On the other hand, I can report that the stinkbugs are congregating in number, much to the disgust of Mrs. R and the Gels.  I can also report that Raid ant and roach spray seems to have little or no effect on them.  I get that Life always finds a way, but what possible use for these nasty little crawlies Ma Nature can have remains a sweet mystery to me.  (Of course, I have the same question about the cicadas.)

In not altogether unrelated news, Virginny’s Kommissar announced yesterday that mask use in public buildings will become mandatory as of this Friday.  This after the swine was embarrassed by being photographed maskless at the beach the other day.   What did we ever do to deserve the likes of him?

I suggested at dinner last evening that if I ever do wear a mask out, I’m going to write on it, “If You Can Read This, Gov.

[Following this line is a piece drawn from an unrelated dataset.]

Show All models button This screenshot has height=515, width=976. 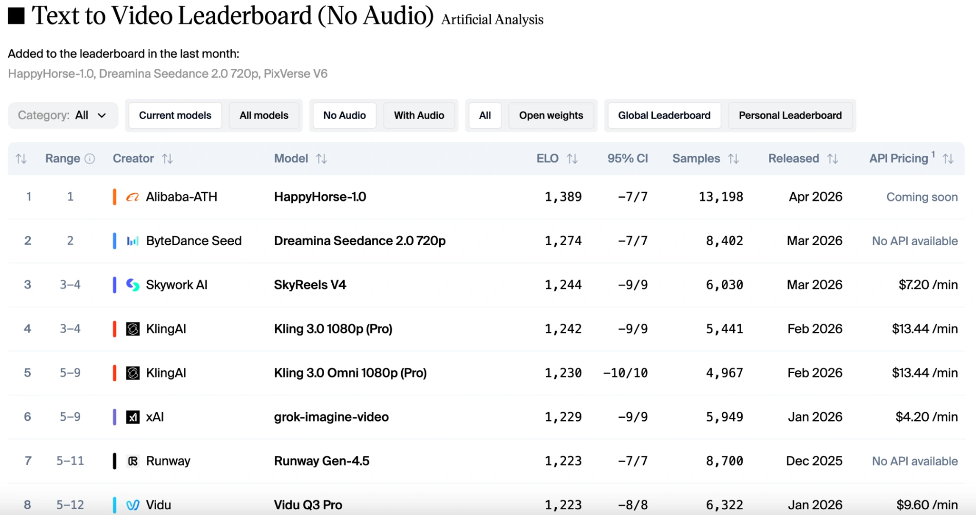click(264, 116)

Northam Is Asshoe“.

 

Greetings, my fellow port swillers!

Just a few thoughts bouncing around in Ol’ Robbo’s braims about your and my favorite topic these days:

♦  We learned last week that Bible-Thumper Camp is suspending all operations this summah.  Although I’m not surprised, this is truly a disappointment.  Youngest had been scheduled to work a term on the kitchen crew next month, and then to go back in August as a counselor-in-training.  She’s being a good sport about it, but I know she’s upset, too.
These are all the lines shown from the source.